◆ **Your instructions**
Rewrite the material from the line that has "At what (x,y)" through the line that has "Looking at the", swapping "coordinate pair" for "point" and leaving everything else unchanged.

◆ **Information supplied**
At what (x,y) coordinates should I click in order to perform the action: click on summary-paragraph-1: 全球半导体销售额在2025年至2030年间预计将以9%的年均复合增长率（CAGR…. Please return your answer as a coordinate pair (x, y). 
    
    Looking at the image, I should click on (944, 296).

---

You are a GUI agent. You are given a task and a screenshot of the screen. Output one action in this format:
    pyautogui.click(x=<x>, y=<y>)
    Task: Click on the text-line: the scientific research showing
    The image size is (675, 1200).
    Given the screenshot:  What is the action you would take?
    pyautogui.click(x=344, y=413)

...

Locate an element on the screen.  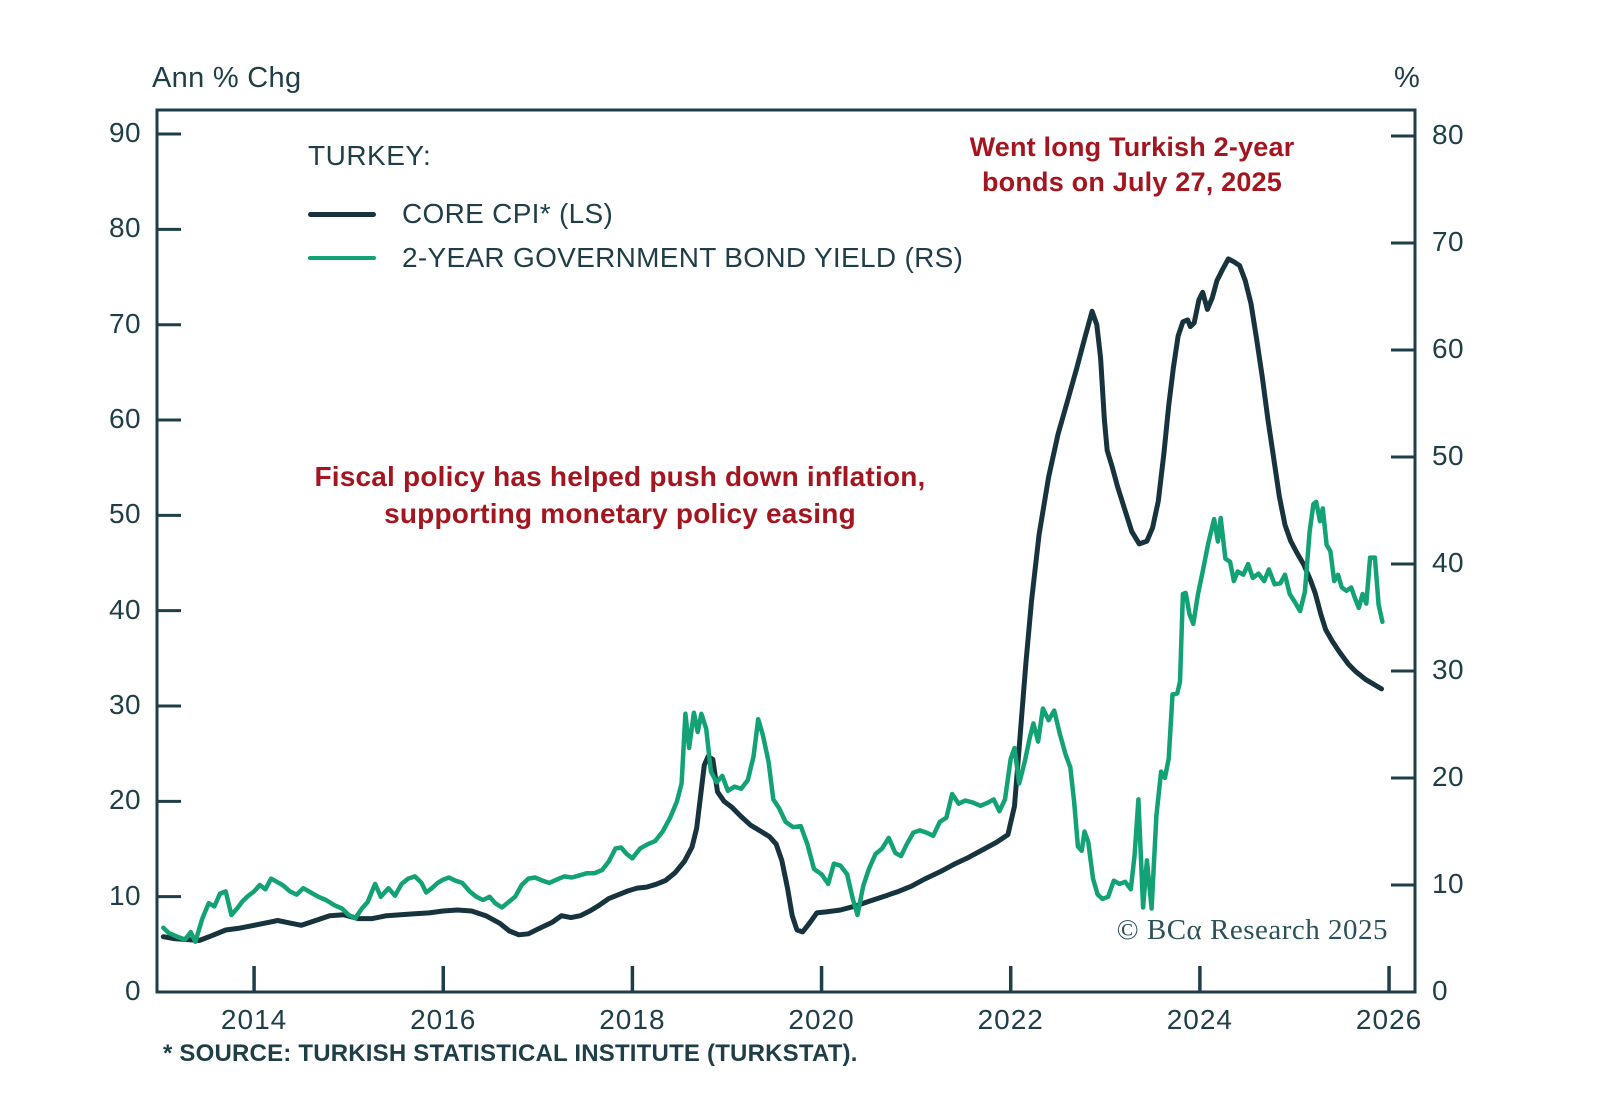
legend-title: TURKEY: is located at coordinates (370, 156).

◆ **Solution below**
At what (x,y) coordinates should I click in order to perform the action: click on summary-paragraph-1: 全球半导体销售额在2025年至2030年间预计将以9%的年均复合增长率（CAGR…. Please return your answer as a point (x, y). 
    
    Looking at the image, I should click on (944, 296).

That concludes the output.